A informação de que o ex-juiz estava prestes a se render acabou vazando para a imprensa, que passou a montar plantões em frente aos edifícios da PF em São Paulo e Brasília.

Depois da primeira tentativa de concretizar o acordo, foi combinado então, com o ministro e com a cúpula da PF, que o ex-juiz se entregaria entre sexta e sábado passados.

Quando os detalhes da rendição começaram a ser acertados, há cerca de uma semana, Precioso Jr. foi informado de que seria o responsável por dar voz de prisão a Nicolau. O delegado chegou a fazer contato com colegas, solicitando apoio para cumprir o mandado de prisão.

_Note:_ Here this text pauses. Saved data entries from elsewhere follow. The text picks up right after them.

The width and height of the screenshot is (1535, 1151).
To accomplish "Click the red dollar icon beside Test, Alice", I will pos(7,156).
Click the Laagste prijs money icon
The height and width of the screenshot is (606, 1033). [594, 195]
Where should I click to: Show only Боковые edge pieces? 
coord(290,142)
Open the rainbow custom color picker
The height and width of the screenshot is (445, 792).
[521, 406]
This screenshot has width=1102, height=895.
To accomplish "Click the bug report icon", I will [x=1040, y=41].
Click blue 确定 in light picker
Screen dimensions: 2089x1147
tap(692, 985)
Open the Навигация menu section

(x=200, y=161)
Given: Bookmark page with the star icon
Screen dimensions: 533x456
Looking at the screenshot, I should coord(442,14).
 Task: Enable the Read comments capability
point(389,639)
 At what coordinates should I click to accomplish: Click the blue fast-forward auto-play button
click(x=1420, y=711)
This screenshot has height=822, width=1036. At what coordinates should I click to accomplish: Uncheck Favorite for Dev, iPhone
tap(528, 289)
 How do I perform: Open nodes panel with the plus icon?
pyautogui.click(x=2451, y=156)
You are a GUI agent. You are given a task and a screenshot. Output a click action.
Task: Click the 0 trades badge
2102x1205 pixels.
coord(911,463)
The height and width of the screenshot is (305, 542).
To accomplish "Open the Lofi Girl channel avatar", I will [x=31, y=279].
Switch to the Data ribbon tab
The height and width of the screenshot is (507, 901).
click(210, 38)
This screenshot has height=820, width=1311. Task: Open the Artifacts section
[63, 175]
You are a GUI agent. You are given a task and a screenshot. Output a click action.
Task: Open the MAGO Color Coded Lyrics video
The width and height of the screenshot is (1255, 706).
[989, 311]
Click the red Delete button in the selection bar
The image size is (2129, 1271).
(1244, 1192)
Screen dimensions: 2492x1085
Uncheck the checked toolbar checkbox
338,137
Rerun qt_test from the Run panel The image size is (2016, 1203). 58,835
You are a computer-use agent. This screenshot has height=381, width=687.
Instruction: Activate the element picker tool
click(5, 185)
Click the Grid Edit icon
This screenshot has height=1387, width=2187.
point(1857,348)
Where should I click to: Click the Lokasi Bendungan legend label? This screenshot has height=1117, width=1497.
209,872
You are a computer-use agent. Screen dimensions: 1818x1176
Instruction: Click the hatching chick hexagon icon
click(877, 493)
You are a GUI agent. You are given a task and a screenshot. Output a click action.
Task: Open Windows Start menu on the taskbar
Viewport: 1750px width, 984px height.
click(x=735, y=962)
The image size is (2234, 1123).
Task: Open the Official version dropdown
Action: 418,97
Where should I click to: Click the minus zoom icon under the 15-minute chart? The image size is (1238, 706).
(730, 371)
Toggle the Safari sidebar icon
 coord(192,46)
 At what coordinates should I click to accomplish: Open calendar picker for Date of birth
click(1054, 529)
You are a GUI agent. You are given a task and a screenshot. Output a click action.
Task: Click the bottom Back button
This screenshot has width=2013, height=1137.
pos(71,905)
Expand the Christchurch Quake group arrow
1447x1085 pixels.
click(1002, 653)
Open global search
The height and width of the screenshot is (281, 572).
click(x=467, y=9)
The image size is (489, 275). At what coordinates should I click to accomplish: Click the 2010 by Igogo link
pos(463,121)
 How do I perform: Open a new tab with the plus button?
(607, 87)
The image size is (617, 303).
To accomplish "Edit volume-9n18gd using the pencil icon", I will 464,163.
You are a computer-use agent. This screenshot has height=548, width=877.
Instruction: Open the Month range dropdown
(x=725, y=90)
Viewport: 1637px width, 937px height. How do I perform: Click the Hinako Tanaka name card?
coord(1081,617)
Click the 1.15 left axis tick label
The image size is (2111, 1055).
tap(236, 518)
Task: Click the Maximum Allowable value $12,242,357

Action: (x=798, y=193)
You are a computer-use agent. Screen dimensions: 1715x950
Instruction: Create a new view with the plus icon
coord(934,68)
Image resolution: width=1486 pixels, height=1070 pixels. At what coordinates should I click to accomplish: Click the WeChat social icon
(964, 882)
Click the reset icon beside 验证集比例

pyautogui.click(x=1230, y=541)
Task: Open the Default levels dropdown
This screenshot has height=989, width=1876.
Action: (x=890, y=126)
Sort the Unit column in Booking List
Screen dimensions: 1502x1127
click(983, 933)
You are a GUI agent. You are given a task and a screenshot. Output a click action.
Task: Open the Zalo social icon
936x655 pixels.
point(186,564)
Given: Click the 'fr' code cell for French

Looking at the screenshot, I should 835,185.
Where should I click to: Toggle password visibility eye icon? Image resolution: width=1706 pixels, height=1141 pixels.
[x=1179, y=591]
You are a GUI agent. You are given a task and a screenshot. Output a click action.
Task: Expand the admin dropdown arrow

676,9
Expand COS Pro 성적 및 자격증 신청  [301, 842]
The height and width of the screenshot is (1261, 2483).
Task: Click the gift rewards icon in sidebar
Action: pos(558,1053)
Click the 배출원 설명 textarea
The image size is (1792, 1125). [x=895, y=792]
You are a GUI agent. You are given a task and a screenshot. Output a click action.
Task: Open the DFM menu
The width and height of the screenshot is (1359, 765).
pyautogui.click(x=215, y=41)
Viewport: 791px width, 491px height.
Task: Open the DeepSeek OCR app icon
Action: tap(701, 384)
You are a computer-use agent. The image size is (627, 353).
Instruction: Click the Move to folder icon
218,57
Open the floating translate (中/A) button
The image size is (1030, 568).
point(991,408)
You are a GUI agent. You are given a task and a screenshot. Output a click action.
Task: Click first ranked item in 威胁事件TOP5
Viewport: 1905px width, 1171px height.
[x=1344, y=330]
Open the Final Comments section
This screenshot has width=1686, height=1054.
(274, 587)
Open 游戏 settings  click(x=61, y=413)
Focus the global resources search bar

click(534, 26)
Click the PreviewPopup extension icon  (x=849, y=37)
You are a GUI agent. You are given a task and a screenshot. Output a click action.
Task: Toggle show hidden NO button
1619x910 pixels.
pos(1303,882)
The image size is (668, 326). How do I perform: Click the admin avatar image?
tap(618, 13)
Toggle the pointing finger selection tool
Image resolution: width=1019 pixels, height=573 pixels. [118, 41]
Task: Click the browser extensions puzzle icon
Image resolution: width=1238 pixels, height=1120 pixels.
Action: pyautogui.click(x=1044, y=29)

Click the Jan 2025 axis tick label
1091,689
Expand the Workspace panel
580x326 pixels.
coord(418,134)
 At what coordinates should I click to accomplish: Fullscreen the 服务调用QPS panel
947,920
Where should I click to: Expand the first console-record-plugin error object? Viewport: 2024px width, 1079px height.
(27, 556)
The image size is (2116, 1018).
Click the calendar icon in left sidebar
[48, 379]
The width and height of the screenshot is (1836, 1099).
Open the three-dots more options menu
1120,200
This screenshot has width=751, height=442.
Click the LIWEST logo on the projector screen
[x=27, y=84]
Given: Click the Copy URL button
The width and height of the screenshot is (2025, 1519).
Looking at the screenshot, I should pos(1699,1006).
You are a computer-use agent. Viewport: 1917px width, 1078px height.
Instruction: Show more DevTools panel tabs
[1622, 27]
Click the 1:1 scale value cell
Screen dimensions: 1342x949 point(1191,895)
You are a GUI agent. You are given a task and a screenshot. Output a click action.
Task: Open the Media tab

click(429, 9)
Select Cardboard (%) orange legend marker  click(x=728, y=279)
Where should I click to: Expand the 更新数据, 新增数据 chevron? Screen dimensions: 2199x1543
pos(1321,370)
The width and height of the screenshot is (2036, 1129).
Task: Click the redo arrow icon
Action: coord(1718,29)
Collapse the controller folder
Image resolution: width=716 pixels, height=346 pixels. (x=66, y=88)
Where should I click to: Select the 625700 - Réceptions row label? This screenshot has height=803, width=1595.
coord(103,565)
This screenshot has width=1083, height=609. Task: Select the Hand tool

O acordo fechado entre Toron e Gregori foi plenamente cumprido por ambas as partes: a rendição se confirmou na data prevista, e o ex-juiz foi poupado das algemas e também foi mantido longe dos repórteres, fotógrafos e cinegrafistas que faziam plantão na sede da PF em São Paulo.

Delegado conhecia ex-juiz

Quando ainda era uma autoridade do Judiciário, o ex-juiz Nicolau foi apresentado ao delegado que, anos mais tarde, daria voz de prisão a ele. Ambos não chegaram, porém, a manter qualquer relacionamento.

Precioso Jr., entretanto, é amigo do advogado de Nicolau, Alberto Toron. O bom relacionamento de Toron com Precioso Jr. foi o fator decisivo para que o delegado fosse o escolhido para formalizar a rendição do ex-juiz.

Casado com uma delegada da PF aposentada e pai de três filhas, Precioso Jr. é um policial de carreira. Foi delegado da polícia civil de São Paulo, tornando-se depois agente e delegado da PF, onde chegou a ser o segundo homem da instituição na superintendência de São Paulo.

Em 84, o delegado participou da equipe que prendeu, em São Paulo,o mafioso Tommaso Buscetta, legendário chefão da Cosa Nostra (máfia da Sicília, sul da Itália) que havia se refugiado no Brasil com nome falso.

Coube a Precioso Jr. lavrar o auto de prisão de Buscetta, que mais tarde foi extraditado para a Itália, onde se tornou colaborador de Justiça, provocando as maiores baixas na história da Cosa Nostra.

Reconhecido por seus colegas como um dos delegados mais experientes da corporação, sua especialidade é a área de repressão ao narcotráfico.
No ano passado, Precioso Jr. foi escolhido para ser o representante da PF na Senad (Secretaria Nacional Antidrogas), órgão vinculado ao Gabinete de Segurança Institucional, comandado pelo general Alberto Cardoso.

O cargo era considerado um dos mais espinhosos na Polícia Federal, já que a instituição resistia à criação da Senad por temor de perder o controle do setor de combate ao narcotráfico para os militares -uma reivindicação histórica de setores da caserna.

No seu trabalho na secretaria, Precioso Jr. acabou conquistando a confiança do então titular da Senad, Walter Maierovitch, ajudando a distencionar a relação entre as duas instituições.